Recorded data
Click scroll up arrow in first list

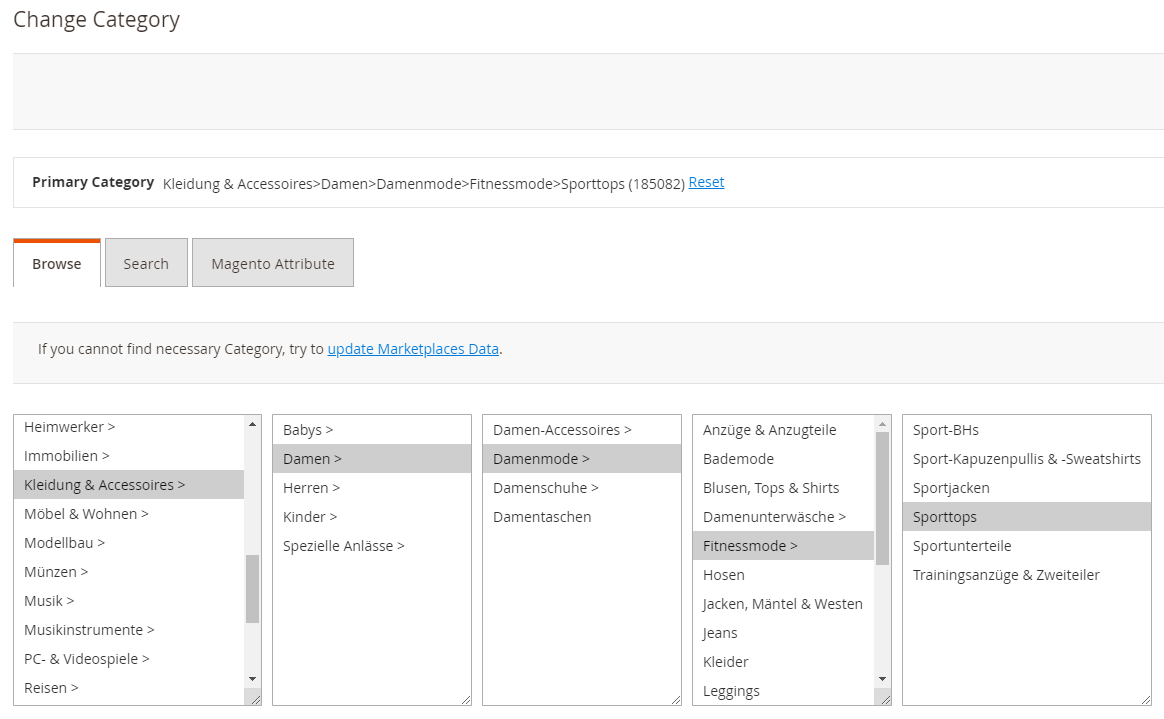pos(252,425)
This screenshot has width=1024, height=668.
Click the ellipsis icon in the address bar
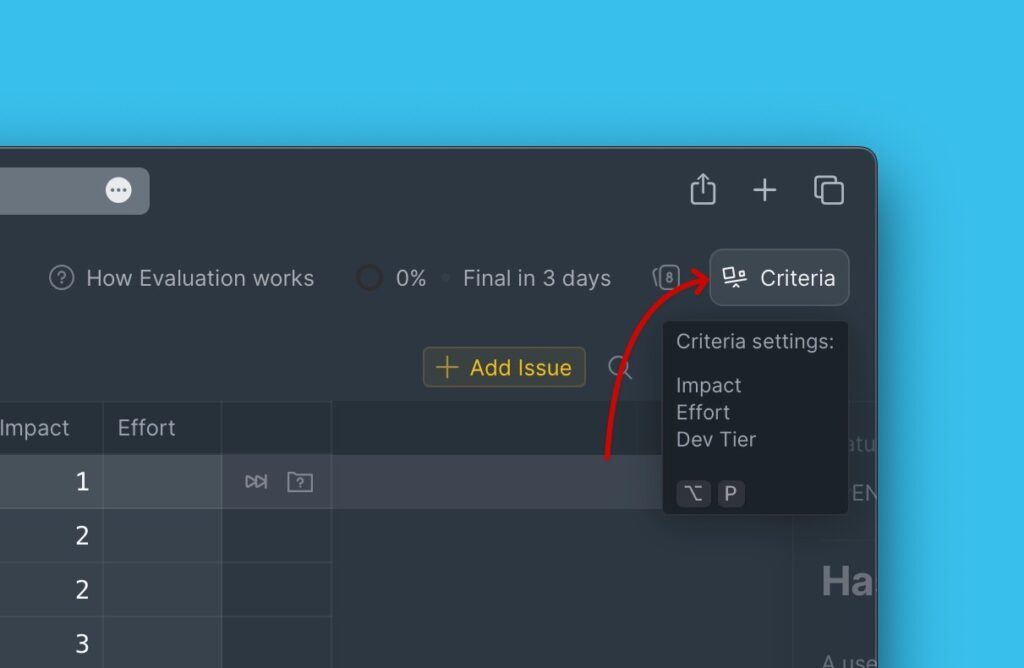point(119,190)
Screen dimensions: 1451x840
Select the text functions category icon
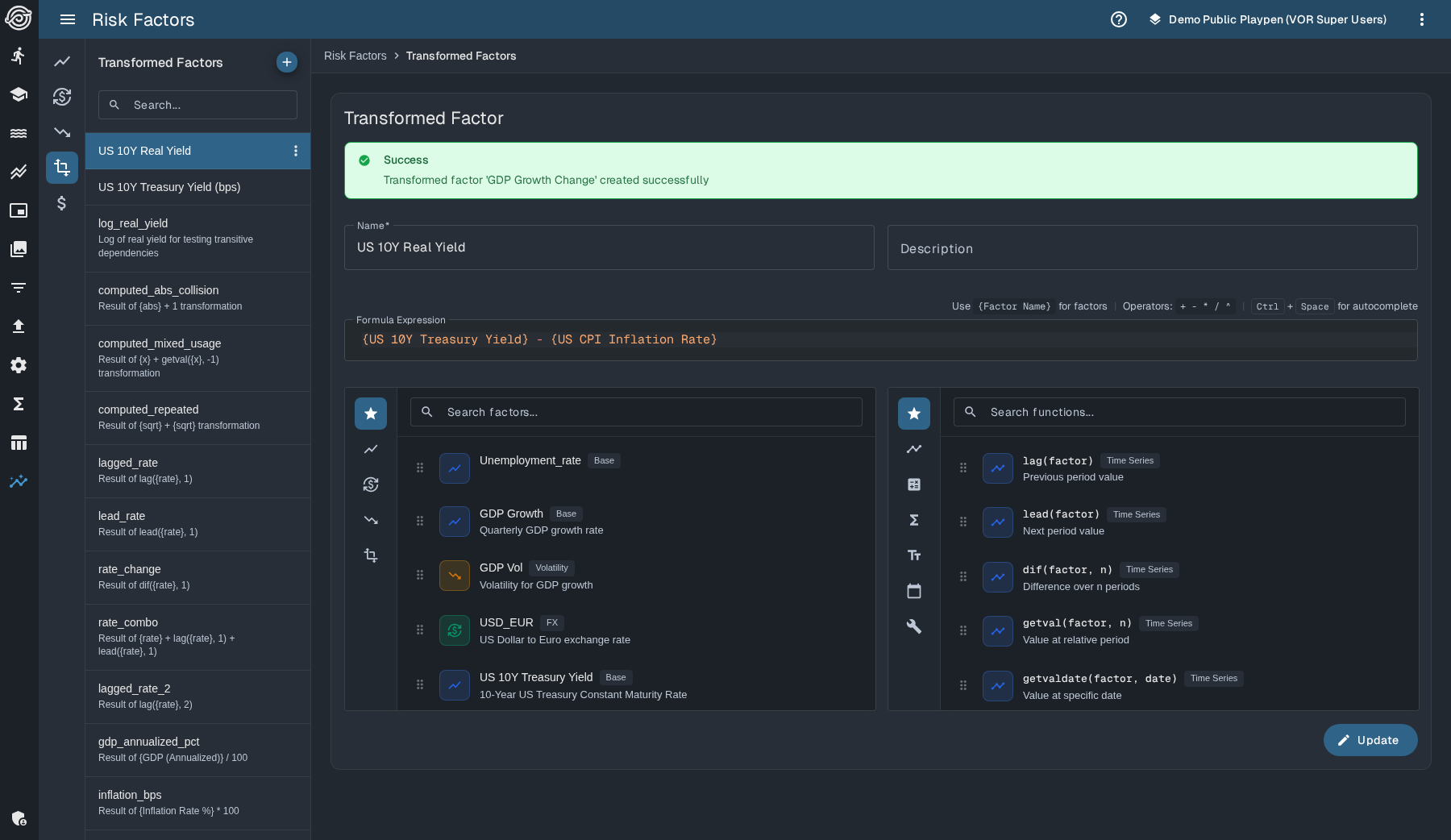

...

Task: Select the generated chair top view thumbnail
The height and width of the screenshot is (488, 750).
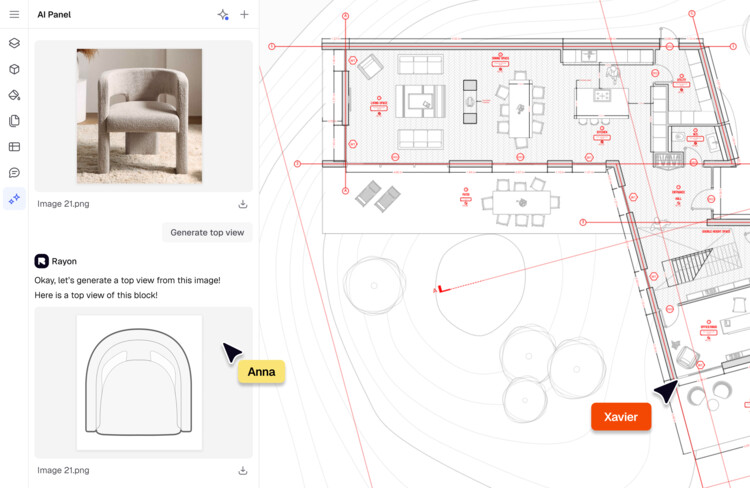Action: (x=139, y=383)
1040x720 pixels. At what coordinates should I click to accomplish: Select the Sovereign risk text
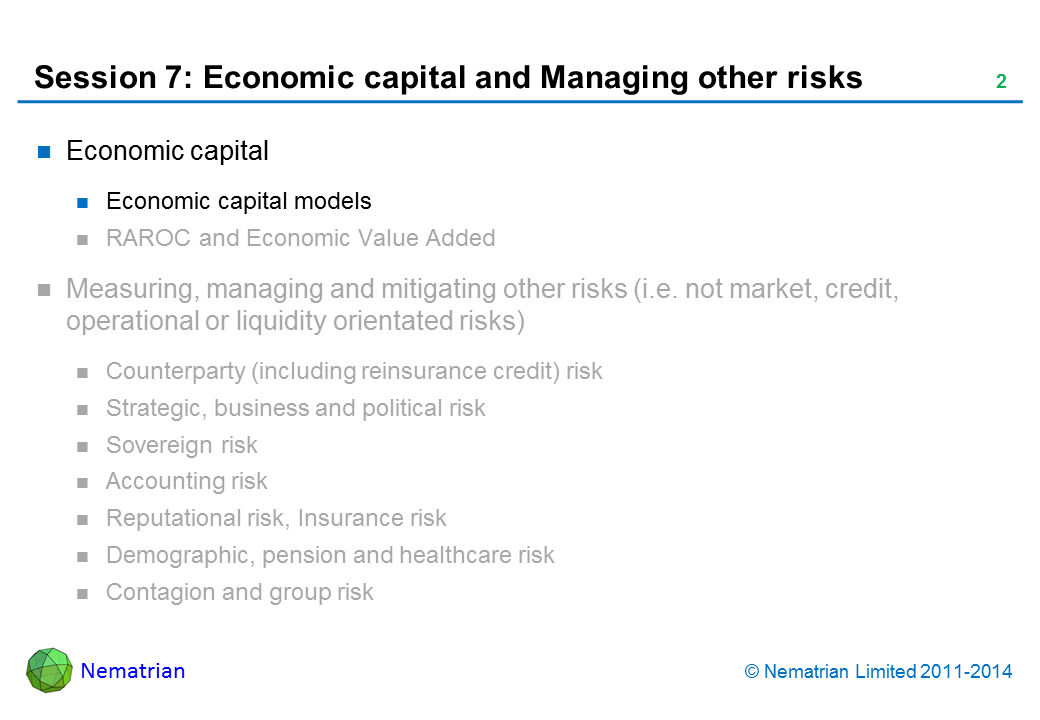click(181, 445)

Requirement :: Count the lines of the material above that contain the string "height". Give only the number.

Exercise answer :: 2